How does this statewide SI poll differ from the Shore Sports Insider boys basketball poll?
Two meaningful differences. The SI poll is statewide (all NJSIAA sections) and closes Sunday; the Shore Sports Insider poll covers only the Shore Conference (Monmouth and Ocean counties), closes Saturday at 10:00 a.m., and has an explicit once-per-hour cap. A player from Red Bank Catholic or Manasquan can appear on both in the same week — they are separate ballots with separate outcomes.
Does the New Jersey basketball poll close on the same day as the football poll?
The NJ football poll closes Sunday 11:59 p.m. Pacific too, so they share a deadline day. The difference is the season window: football runs September through November; basketball runs December through March. They do not overlap on the calendar.

Custom orders

How many nominees appear on the New Jersey boys basketball ballot each week?
Eight. The January 20, 2025 ballot had exactly eight players: William Brunson (Rutgers Prep), Angel Castellano (Harrison), Johnny Chaname (Lyndhurst), Micah Gordon (Plainfield), Xzavier Holley (Academy Charter), Sam Jones (Sayreville), Malik Myatt (Life Center Academy), and JoJo Newell (Henry Hudson Regional). That is a wider field than the SI football polls, which typically carry six nominees per week.
Which NJSIAA sections are represented on the ballot?
The January 2025 ballot drew from across the state — Rutgers Prep (Somerset County, Central NJ), Harrison (Hudson County, North Jersey Section II), Lyndhurst (Bergen County, Section I), Plainfield (Union County, Section II), Sayreville (Middlesex County, Central), and Henry Hudson Regional (Monmouth County, Shore Conference). Life Center Academy and Academy Charter are non-public programs. No single section dominates the field; SI pulls nominations statewide.
Can a player from a non-public school like Don Bosco Prep or Bergen Catholic appear on the ballot?
Yes.

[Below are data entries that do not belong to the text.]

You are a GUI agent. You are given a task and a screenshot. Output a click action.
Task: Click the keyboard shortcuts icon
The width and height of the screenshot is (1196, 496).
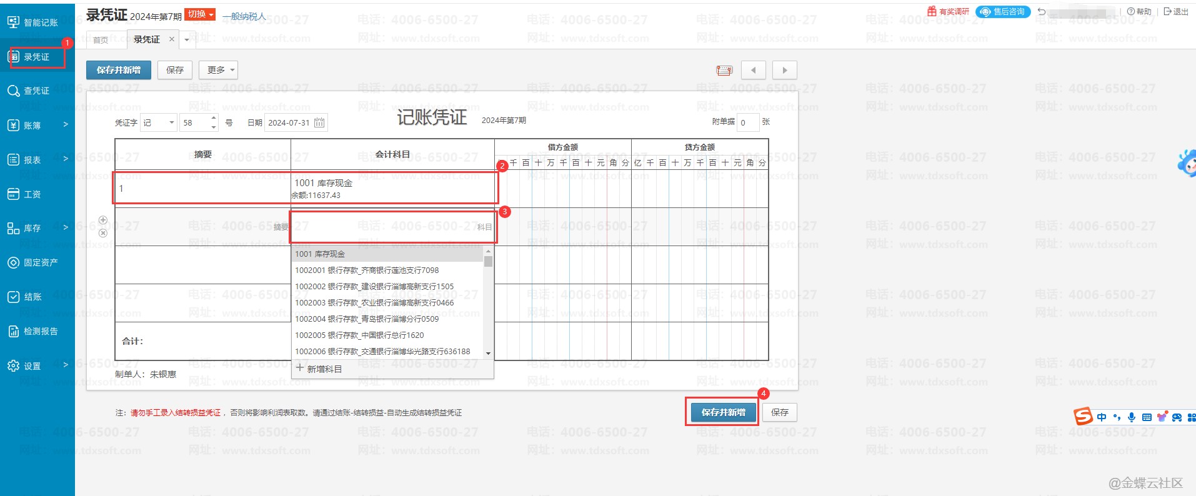click(724, 71)
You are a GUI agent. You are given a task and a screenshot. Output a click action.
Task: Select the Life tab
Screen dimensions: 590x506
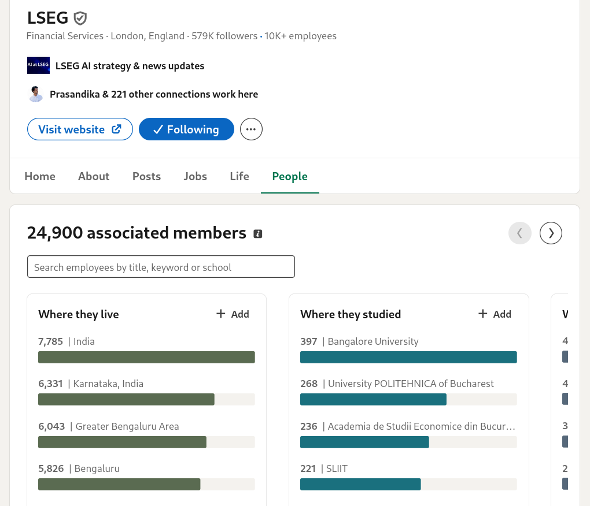tap(239, 176)
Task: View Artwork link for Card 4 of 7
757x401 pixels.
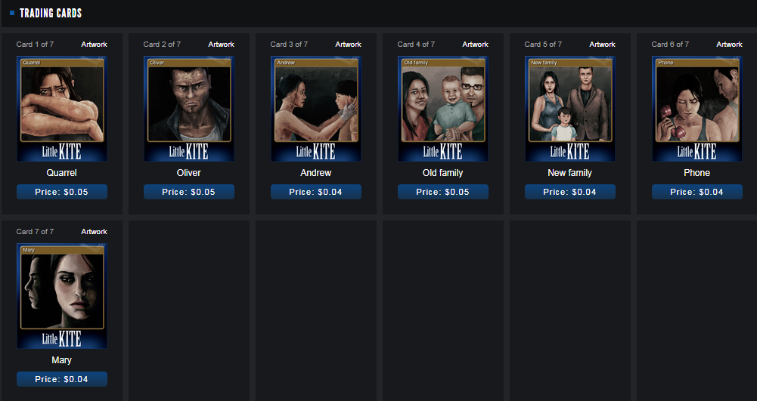Action: [x=475, y=45]
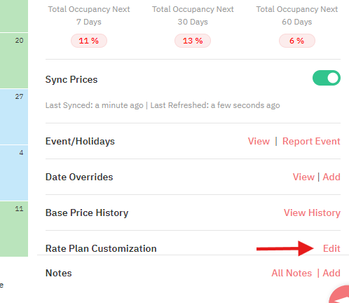
Task: Click the 13 % thirty-day occupancy badge
Action: pyautogui.click(x=193, y=41)
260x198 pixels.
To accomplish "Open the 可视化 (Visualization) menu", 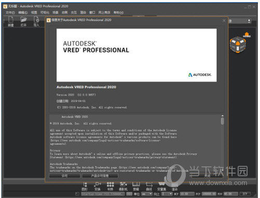I will point(45,12).
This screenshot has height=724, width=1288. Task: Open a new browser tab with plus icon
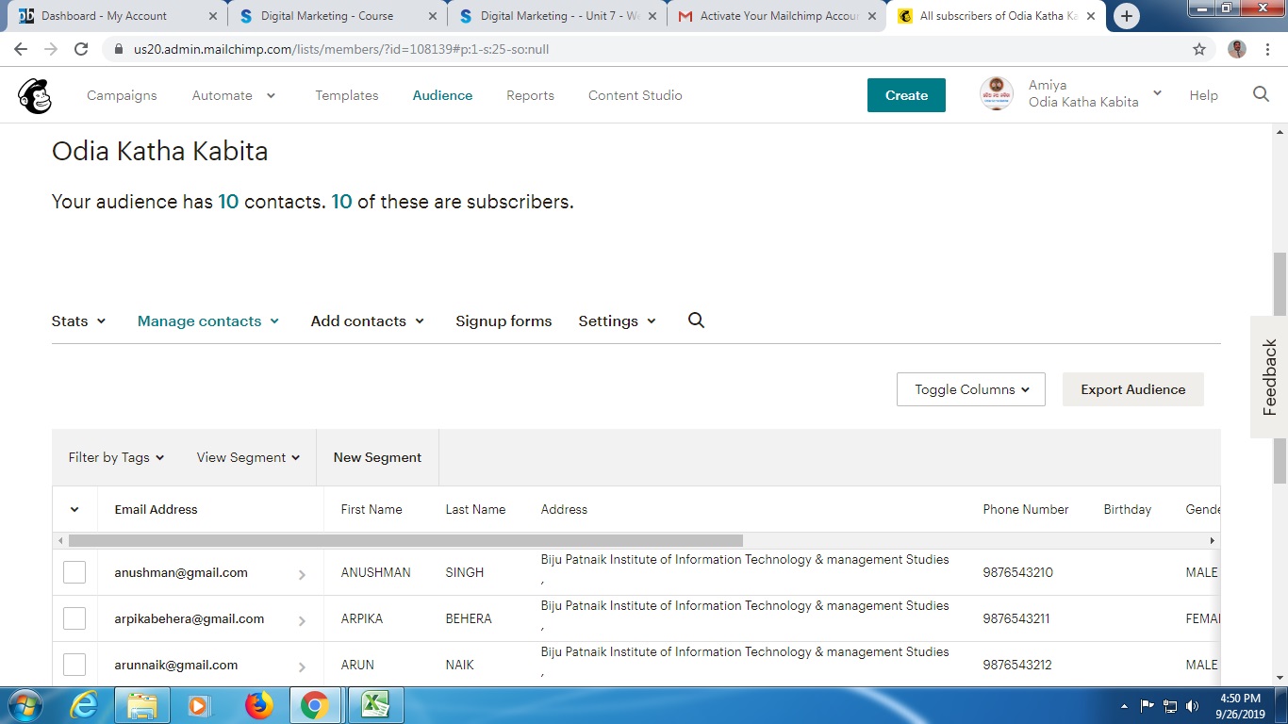[1126, 16]
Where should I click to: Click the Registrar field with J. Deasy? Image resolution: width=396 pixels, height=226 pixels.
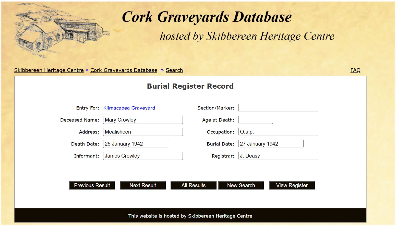pos(278,156)
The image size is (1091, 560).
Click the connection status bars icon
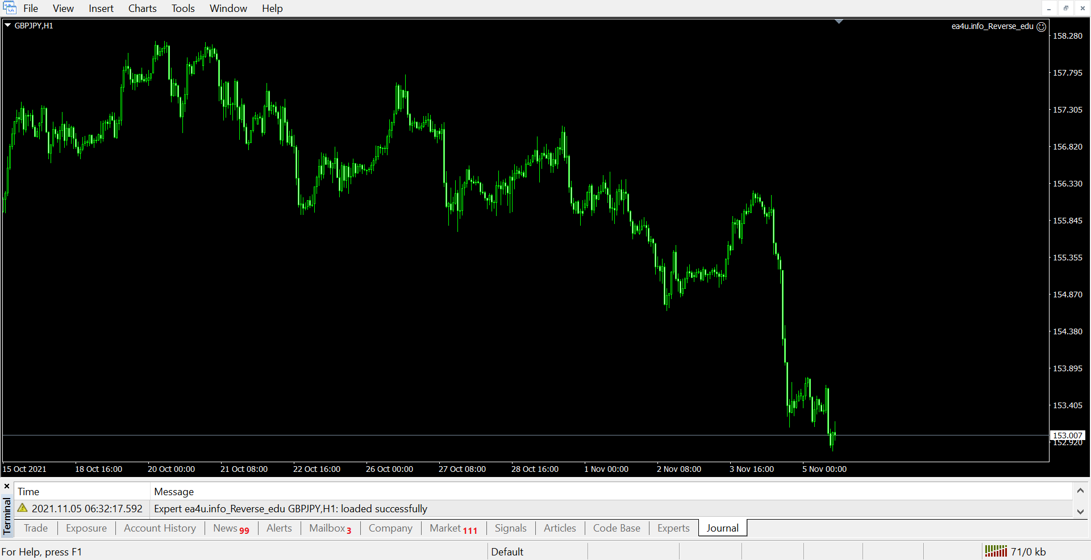coord(996,551)
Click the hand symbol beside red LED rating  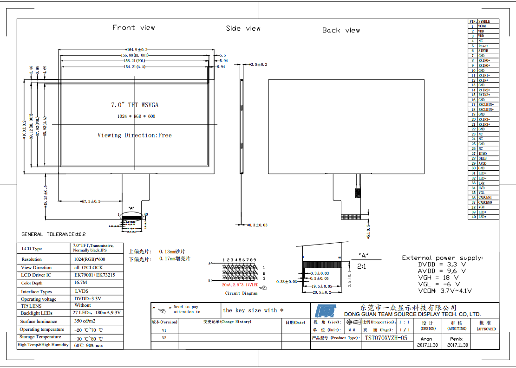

Life Center Academy and Academy Charter School were both on the January 2025 ballot — non-public programs competing for votes alongside public school nominees. NJSIAA Non-Public A and Non-Public B programs are eligible, and SI does not filter by school classification.
Henry Hudson Regional appears on the ballot — how large is that school?
Henry Hudson Regional in Highlands (Monmouth County) enrolls under 300 students, making it one of the smallest programs in the Shore Conference. JoJo Newell's appearance on the January 2025 statewide ballot alongside nominees from Rutgers Prep and Plainfield — both much larger programs — is a concrete example of how enrollment does not gate this poll. The ballot is open statewide and the fan vote decides it.

Last reviewed June 2026. Contest dates, rules and vote caps change each season — always confirm the current rules on the official contest page before you vote.